> **To do**: The answer is a stretch of the material below, returned exactly: the line containing "You are a computer-use", the line containing "Select seat G2", and all lines between.

> **Records supplied**:
──────

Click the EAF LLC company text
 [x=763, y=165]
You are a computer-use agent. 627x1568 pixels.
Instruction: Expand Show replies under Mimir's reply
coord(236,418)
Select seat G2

──────

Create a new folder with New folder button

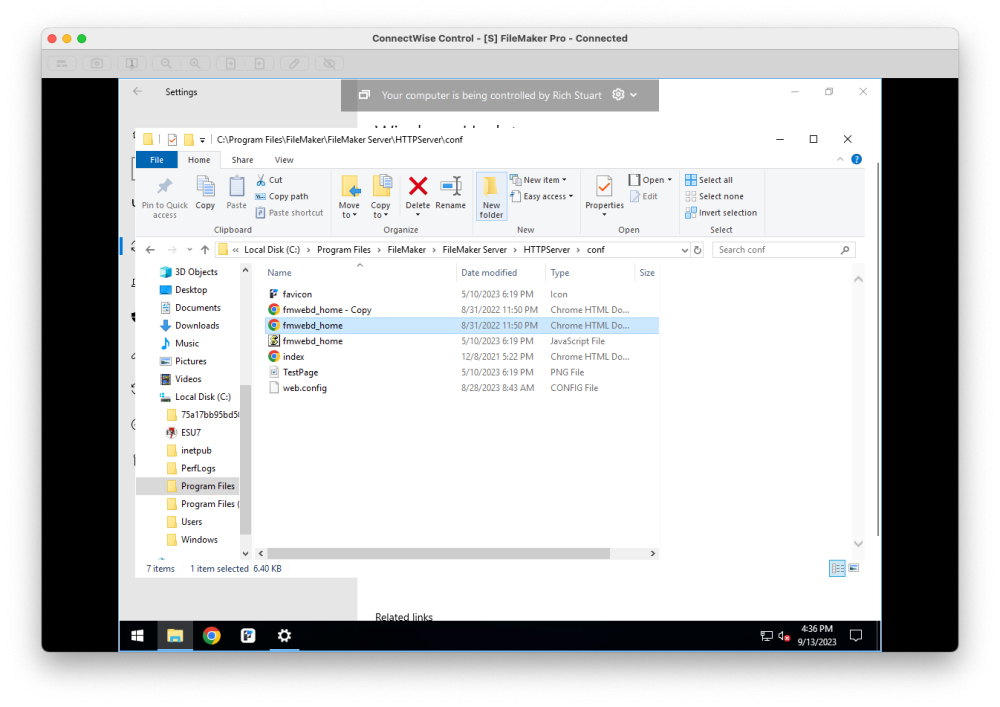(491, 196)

──────

> **Solution to this problem**:
You are a computer-use agent. 627x1568 pixels.
Instruction: Expand Show replies under Mimir's reply
coord(236,418)
Select seat G2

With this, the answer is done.